Giselle: “Mi papá Víctor es un artista”

VICTOR BUGGE Y SU HIJA GISELLE. Ella fue a esperarlo después de un viaje presidencial. Juntos, en la escalera del avión. Y en una foto familiar, durante un asado. Giselle reconoció a Crónica que “no nos sacamos muchas fotos juntos, generalmente le saco a él y él a mí cuando estamos distraídos o haciendo cosas que generalmente uno no ve al otro hacer”.

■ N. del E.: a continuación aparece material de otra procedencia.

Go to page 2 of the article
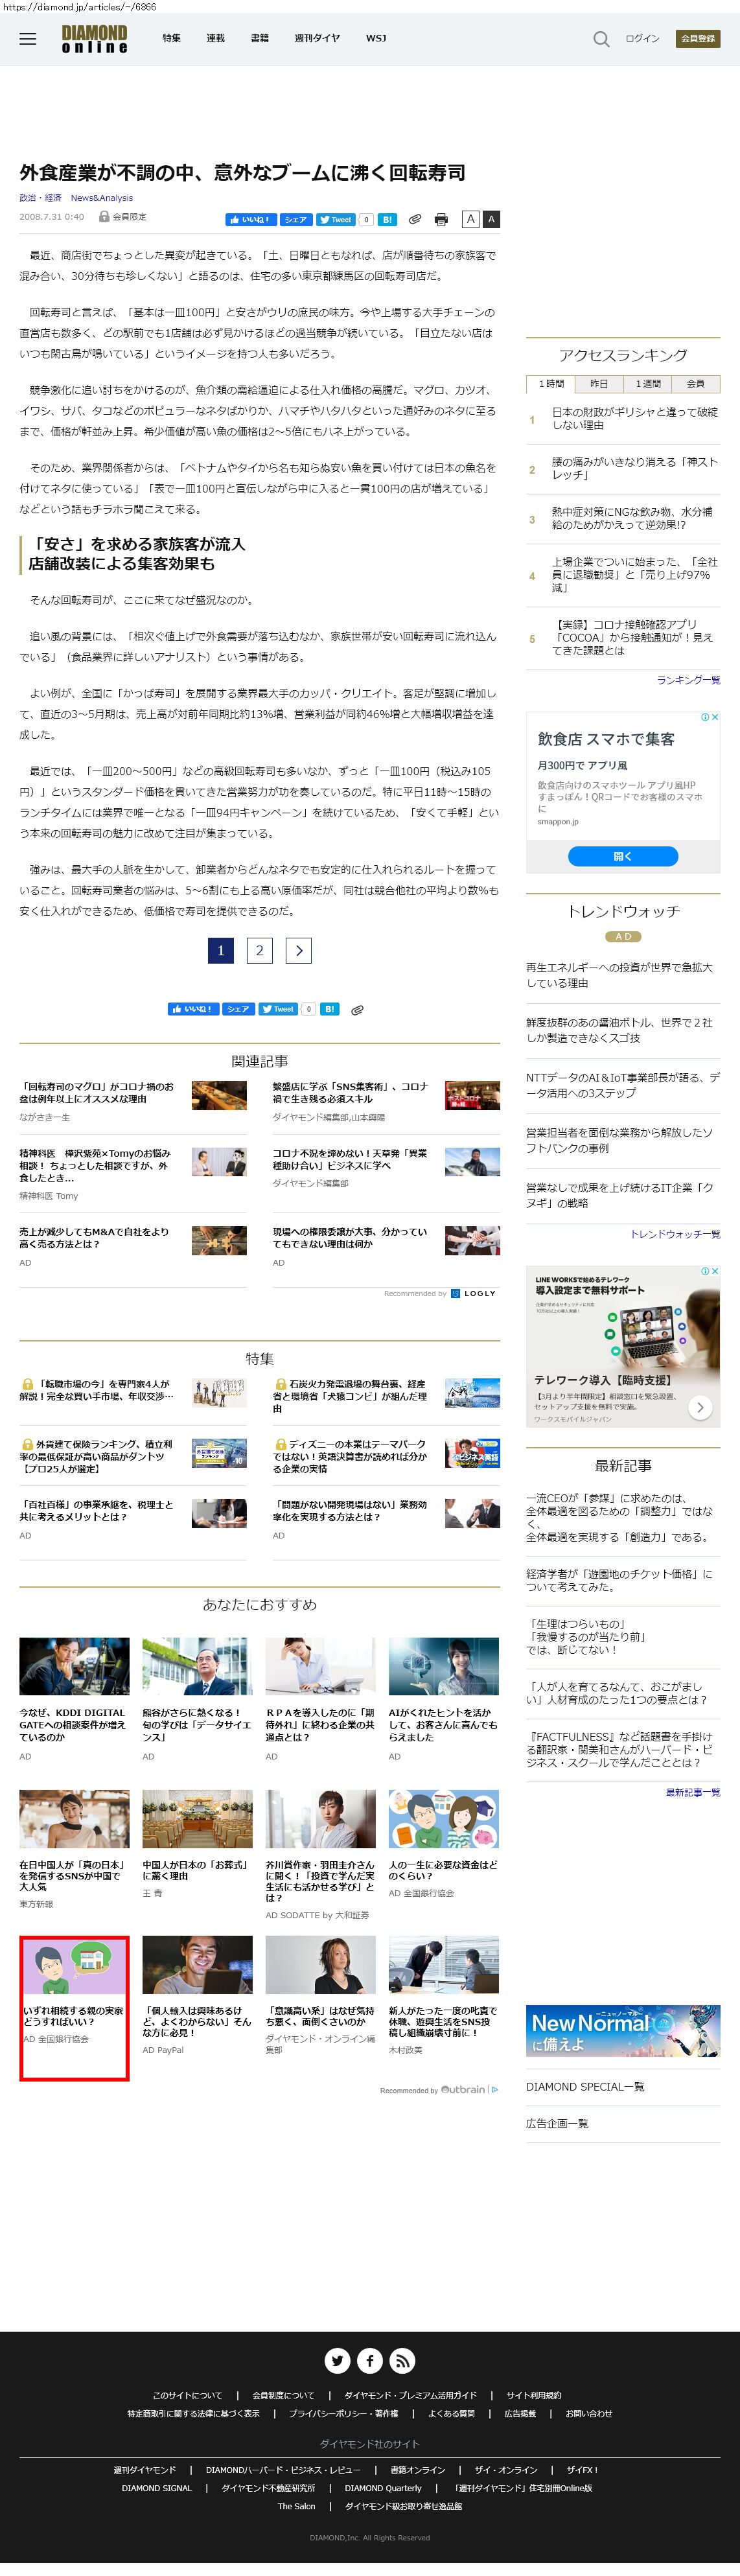The image size is (740, 2576). (260, 950)
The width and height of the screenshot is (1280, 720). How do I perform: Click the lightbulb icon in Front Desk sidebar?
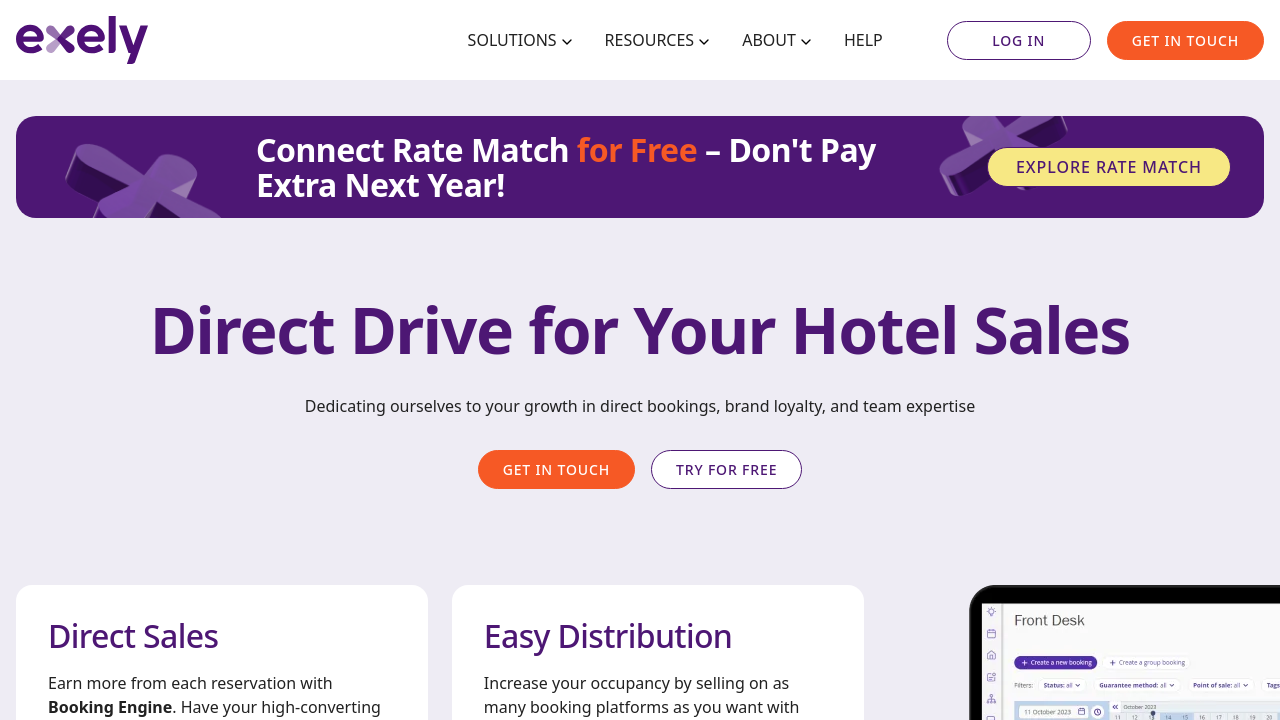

Giselle, hija de Víctor Bugge, ahora radicada en la Patagonia, le contó a Crónica todo lo que siente por su padre: “Mi papá es un artista. Es un apasionado, un mago de la imagen. Alguien que nos invita a crear, a creer o a no creer. Brinda una fotografía que no se impone, sino que invita: cada persona la completa con lo que siente, con lo que piensa, con lo que ama o con lo que la decepciona. Lo vi dedicarse con pasión y con el alma a su profesión. Lo vi disfrutar, lo vi llorar. Lo sentí en la cima y lo admiro al verlo soltar una etapa, sabiendo que seguir fotografiando es su manera de estar en el mundo. Él me transmitió la fuerza para elegir ser y hacer lo que sienta siempre. Me enseñó que las barreras solo me las pongo yo, y que el amor, la empatía, la humildad y el estar para el prójimo son valores esenciales para una buena experiencia en este paso por la vida. Me enseñó a ir tras mis sueños y a atraparlos. A creer en mis dones y a estar incondicionalmente con mis seres queridos. Me enseñó a escuchar, pero también a disfrutar del silencio y a deleitarme con la sutileza de las cosas simples. Me enseñó que el ser humano, a veces, tiene que elegir aunque duela, pero que lo importante es hacerlo escuchando al corazón y siendo fiel a su latido. Mi papá es rock, es canción. Es color y blanco y negro, como las imágenes que captura: intensidad y calma, sombra y luz. Es una mirada serena al verde del campo que se pierde en el azul del cielo. Es barrio, es tango. Es una lágrima por quienes se fueron y un cofre de historias que nadie sabrá. Es la paciencia y profundidad de mi abuelo Miguel y las risas y caricias de mi abuela Elisa. Es un abrazo que me acompaña y se queda en mi alma, viajando conmigo desde Buenos Aires hasta la Patagonia, aunque a veces pasan largos días sin vernos. Aunque nos separen kilómetros, su presencia me acompaña siempre, recordando que la pasión, el amor y la creatividad atraviesan cualquier distancia. A mi viejo, gracias por compartir esta vida.